Introduction

We saw in the preceding chapter that a given physical system can be described at either the macroscopic or the microscopic level. Of course, both macroscopic and microscopic quantities correspond to the same physical reality, so they must be related. Consider, for example, the pressure exerted by a volume of gas on the walls of a container. Macroscopically, this can be measured, e.g., with a manometer or some other pressure gauge. Microscopically, we know from the kinetic theory of gases that the pressure is related to the rate of momentum transfer per unit area when the gas molecules collide with the pressure gauge. We may likewise interpret the temperature of a gas as the mean translational kinetic energy of its molecules. Therefore, if we are able to interpret macroscopic quantities in microscopic terms, then we must also be able to cast the laws of thermodynamics in the language of statistical mechanics. This is what is known traditionally as statistical thermodynamics. More modernly we speak of statistical physics, to emphasise the greater generality of its methods and their applicability to problems such as magnetism and blackbody radiation, which we shall encounter in later chapters.

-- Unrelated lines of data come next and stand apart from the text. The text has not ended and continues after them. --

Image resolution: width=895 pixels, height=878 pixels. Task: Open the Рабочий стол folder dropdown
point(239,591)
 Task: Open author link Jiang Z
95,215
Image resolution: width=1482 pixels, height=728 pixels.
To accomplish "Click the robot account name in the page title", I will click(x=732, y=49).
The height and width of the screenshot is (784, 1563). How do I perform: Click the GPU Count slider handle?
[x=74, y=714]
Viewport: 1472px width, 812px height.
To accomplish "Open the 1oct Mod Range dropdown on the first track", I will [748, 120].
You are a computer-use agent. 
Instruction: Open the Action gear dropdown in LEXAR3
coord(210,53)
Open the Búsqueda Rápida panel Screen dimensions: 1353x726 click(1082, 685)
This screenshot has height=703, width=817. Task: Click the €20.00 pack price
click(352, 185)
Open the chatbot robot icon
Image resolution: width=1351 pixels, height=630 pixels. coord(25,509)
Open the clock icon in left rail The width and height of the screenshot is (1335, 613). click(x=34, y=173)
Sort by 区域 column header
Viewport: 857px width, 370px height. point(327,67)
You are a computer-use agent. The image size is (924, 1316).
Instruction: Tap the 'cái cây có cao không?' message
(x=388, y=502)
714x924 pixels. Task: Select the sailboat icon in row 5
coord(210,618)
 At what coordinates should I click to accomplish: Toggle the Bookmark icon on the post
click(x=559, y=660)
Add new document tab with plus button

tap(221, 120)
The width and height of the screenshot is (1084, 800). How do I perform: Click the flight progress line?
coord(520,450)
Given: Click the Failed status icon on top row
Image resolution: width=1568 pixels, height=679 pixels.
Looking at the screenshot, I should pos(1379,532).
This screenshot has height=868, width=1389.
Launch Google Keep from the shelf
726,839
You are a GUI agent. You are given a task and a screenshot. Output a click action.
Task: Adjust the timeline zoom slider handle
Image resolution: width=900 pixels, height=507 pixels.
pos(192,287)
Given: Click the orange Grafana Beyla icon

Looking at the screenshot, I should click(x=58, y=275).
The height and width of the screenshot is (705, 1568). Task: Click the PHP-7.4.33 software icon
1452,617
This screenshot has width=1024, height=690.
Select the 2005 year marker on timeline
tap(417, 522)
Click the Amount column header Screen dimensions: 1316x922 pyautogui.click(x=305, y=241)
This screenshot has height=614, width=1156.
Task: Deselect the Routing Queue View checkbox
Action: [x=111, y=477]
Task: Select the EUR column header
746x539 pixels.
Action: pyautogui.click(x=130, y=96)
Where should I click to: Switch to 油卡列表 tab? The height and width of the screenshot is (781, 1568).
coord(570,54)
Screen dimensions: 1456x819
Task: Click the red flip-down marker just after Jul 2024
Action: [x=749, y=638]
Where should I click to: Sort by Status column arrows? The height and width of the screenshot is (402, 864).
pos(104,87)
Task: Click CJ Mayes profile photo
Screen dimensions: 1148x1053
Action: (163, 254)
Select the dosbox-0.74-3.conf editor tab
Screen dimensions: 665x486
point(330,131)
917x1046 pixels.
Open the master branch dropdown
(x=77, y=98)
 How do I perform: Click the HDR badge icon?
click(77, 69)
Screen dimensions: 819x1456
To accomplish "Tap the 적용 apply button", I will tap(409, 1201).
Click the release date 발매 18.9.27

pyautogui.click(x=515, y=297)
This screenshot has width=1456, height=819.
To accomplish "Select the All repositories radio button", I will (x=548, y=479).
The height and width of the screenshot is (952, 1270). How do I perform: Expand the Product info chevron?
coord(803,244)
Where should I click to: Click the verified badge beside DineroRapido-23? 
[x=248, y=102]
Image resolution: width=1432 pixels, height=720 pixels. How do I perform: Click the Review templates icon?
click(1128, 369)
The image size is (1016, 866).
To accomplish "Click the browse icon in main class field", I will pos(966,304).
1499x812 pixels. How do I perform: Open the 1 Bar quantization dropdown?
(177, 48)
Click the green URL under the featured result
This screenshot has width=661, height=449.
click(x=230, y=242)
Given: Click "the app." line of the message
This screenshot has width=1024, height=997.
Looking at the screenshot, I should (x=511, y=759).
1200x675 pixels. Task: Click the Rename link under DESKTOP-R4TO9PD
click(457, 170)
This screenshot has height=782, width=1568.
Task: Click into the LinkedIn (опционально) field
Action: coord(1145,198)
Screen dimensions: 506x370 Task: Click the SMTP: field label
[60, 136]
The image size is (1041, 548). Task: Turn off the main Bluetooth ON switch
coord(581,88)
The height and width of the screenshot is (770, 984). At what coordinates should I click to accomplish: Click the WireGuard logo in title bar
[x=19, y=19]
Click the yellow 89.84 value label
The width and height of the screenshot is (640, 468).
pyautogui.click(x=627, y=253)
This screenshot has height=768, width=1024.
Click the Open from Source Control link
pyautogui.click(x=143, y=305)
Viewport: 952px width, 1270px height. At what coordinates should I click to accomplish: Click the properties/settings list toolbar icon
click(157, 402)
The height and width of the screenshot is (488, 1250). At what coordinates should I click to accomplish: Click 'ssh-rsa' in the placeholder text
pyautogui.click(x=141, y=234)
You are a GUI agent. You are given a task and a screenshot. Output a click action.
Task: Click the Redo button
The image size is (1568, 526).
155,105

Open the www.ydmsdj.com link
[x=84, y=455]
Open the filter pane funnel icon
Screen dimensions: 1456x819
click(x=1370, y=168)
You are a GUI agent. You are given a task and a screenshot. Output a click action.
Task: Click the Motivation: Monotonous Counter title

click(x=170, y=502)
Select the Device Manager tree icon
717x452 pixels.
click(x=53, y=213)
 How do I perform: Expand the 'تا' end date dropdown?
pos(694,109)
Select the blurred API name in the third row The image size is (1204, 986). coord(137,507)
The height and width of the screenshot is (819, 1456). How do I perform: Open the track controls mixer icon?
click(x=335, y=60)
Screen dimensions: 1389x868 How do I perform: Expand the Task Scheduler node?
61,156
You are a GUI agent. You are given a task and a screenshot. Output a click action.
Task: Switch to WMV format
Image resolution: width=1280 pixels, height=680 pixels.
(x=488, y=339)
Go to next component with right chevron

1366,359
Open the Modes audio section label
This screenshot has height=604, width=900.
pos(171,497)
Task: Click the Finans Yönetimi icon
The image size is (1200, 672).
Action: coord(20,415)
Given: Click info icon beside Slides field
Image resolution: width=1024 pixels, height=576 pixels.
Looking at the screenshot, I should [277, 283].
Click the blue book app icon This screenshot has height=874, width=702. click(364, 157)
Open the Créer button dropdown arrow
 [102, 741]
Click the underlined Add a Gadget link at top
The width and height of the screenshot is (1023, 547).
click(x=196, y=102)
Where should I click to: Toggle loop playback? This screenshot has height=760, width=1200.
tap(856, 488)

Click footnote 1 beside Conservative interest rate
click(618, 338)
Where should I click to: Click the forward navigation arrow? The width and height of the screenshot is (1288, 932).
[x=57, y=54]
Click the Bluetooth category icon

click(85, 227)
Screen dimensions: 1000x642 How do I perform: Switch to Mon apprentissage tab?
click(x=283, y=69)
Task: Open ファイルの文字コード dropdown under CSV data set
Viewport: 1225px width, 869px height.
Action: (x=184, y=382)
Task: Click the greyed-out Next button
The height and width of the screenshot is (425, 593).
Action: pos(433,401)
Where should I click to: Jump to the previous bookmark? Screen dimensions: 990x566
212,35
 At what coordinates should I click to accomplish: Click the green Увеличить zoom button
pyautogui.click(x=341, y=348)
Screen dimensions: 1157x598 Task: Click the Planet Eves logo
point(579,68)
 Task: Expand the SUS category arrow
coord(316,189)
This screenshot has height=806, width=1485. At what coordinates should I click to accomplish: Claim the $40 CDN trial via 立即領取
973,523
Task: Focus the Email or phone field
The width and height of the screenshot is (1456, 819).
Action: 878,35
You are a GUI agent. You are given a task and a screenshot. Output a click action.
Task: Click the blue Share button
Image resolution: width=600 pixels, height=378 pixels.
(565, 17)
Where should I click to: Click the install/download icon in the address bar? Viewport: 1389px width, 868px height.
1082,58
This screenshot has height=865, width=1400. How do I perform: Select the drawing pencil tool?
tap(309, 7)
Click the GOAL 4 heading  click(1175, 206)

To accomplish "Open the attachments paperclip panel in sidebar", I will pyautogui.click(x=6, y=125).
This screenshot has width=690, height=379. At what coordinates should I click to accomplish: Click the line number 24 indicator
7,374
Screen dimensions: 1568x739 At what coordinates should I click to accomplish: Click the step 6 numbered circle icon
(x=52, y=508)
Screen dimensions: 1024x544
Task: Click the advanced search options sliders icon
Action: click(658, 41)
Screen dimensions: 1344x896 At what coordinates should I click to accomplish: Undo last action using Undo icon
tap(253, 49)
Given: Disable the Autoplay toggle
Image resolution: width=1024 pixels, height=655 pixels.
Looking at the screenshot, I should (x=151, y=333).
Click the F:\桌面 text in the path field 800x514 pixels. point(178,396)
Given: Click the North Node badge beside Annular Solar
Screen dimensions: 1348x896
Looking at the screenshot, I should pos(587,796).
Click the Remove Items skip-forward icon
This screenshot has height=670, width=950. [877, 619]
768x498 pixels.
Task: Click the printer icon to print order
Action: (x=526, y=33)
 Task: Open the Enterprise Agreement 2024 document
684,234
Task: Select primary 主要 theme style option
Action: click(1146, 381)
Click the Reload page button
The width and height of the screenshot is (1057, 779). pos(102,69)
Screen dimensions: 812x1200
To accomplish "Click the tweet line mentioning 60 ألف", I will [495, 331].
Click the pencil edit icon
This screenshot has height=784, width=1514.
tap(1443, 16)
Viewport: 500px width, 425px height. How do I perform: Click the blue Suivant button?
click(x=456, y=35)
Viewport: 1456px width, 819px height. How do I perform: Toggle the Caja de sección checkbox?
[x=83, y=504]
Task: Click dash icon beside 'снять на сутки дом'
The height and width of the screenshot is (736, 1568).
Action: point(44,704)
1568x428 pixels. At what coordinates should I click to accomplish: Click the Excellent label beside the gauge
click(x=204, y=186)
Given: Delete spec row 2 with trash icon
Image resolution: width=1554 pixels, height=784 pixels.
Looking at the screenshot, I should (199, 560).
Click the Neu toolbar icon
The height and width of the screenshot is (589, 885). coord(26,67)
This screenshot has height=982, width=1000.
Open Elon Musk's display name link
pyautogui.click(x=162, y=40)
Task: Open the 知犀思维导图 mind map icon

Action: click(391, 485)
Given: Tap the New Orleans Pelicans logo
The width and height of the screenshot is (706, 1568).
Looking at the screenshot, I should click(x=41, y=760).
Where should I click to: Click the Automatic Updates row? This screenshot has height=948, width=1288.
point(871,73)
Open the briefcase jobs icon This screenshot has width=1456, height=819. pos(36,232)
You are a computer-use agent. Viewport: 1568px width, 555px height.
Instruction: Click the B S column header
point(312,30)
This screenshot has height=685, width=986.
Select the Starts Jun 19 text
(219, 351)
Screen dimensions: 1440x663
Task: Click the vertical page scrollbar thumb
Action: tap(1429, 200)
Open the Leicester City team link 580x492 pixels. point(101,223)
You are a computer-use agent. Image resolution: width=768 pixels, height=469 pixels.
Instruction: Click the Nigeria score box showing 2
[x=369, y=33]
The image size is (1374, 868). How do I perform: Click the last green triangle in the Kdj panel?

The laws of classical mechanics can, under certain conditions, be applied to the motion of atoms and molecules in a gas. Suppose we wish to calculate some properties of a monatomic gas kept at room temperature and atmospheric pressure. To a good approximation, classical mechanics may be used to describe the present state of the system and its time evolution, once the present state of each particle (in this case classically distinguishable atoms) is known. On the microscopic level, the state of such a gas is specified by the position coordinates, x, y and z, and the components of the velocity, vx, vy and vz (or, equivalently, the components of the linear momentum px, py and pz) of each constituent atom at every instant in time.